Ender wrote:Again, not quite following what you are saying here, but if I understand you right I'm really confused - the ejecta is totally seperate from the reactants, so why would I be trying to convert the ejecta into energy?
Because that's how rockets work. Let's say you observe some amount exhaust of mass M and velocity u. In the process of expelling it, the rocket mass is decreased by both the rest mass M
and the mass-equivalent of the kinetic energy of the exhaust. Normally, this energy is taken from chemical potential energy, which is so small as to allow one to ignore its mass-equivalent with impunity. It is no longer ignorable if the exhaust is relativistic. Try looking at it backwards. In burning some amount of fuel Δm and using it for exhaust with some fraction ε going into kinetic energy (K = εΔm), the rest mass of the exhaust will be ΔM = (1-ε)Δm. The kinetic energy is Κ = (γ-1)[(1-ε)Δm] = εΔm, solving which gives γ = 1/[1-ε] and u = [γ²-1]^{1/2}/γ = [2ε-ε²]^{1/2}. Note that then Δp = γuΔM = uΔm, as above.

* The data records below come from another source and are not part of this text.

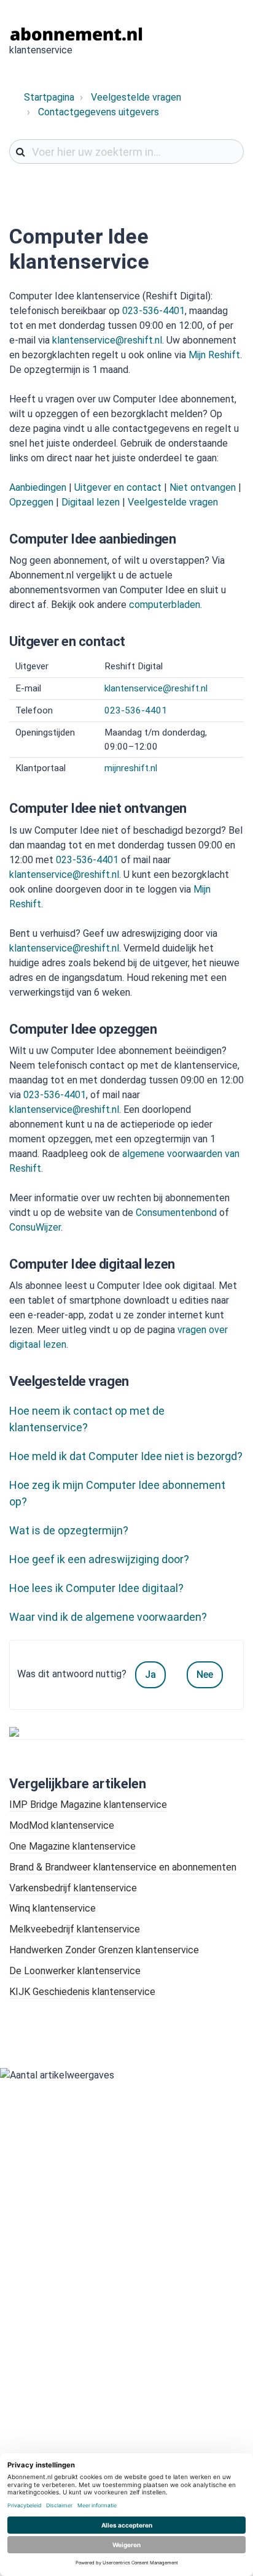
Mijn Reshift (214, 355)
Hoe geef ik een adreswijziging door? (99, 1559)
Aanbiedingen (37, 487)
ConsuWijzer (35, 1227)
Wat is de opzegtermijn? (68, 1530)
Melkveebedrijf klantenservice (74, 1929)
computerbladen (164, 604)
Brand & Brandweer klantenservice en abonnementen (122, 1867)
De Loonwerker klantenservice (75, 1971)
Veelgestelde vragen (136, 97)
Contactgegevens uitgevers (98, 112)
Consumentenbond (176, 1212)
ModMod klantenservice (61, 1825)
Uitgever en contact (118, 487)
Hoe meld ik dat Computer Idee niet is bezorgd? (126, 1456)
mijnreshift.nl (130, 768)
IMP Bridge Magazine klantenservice (88, 1804)
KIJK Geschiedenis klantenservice (82, 1991)
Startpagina (49, 97)
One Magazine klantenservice (72, 1846)
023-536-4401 (153, 311)
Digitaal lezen (90, 502)
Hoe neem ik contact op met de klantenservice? (87, 1419)
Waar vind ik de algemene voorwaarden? (108, 1616)
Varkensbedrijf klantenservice (73, 1888)
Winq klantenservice (52, 1908)
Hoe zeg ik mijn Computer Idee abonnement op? (117, 1493)
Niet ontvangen (202, 487)
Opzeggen (31, 502)
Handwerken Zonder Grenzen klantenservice (104, 1950)
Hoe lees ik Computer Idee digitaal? (96, 1588)
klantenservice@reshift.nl (107, 340)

Ender wrote:If the engine provided both thrust and power like some real life engine designs do that would make sense (and it would make a lot of sense for starfighters, but alas that idea is contradicted by canon), but the reactor and engines are totally seperate in SW designs.

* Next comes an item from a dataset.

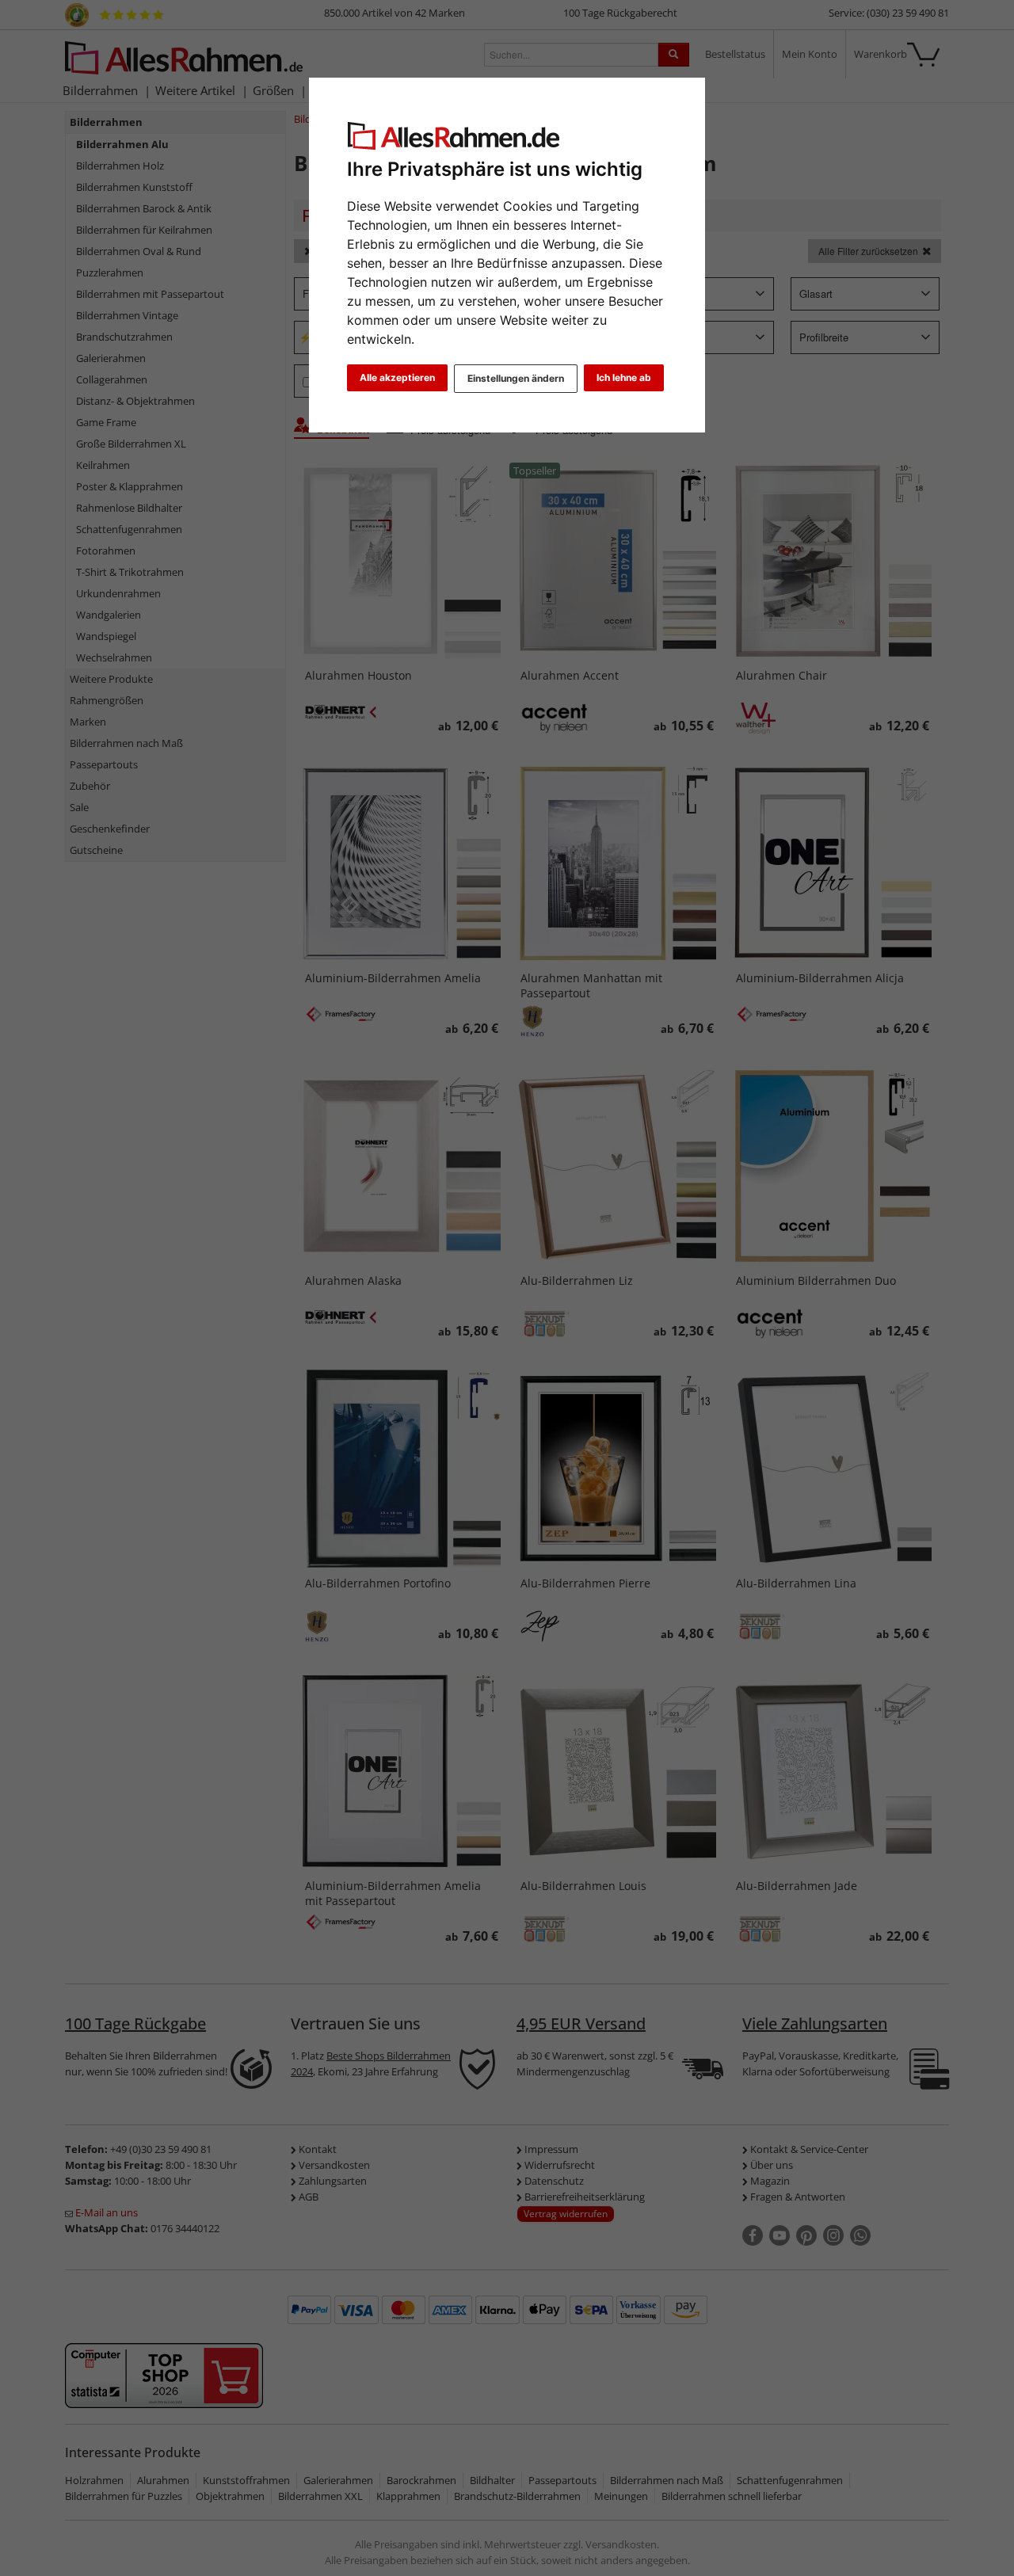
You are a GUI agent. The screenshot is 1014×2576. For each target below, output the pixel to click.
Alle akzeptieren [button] (397, 377)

It doesn't matter. The reactors take energy from somewhere, and thus the mass of some material is decreased. If the reactor works by converting mass to energy, then there you go. If it works by fusion, then the mass of fusion products is less than the reactants, in according to E = mc². If it works by combustion, then this mass decrease corresponds to the change in chemical potential energy. The exact mechanics of the reactor are irrelevant. No matter where the energy comes from, it is taken out of the mass of the ship in some fashion.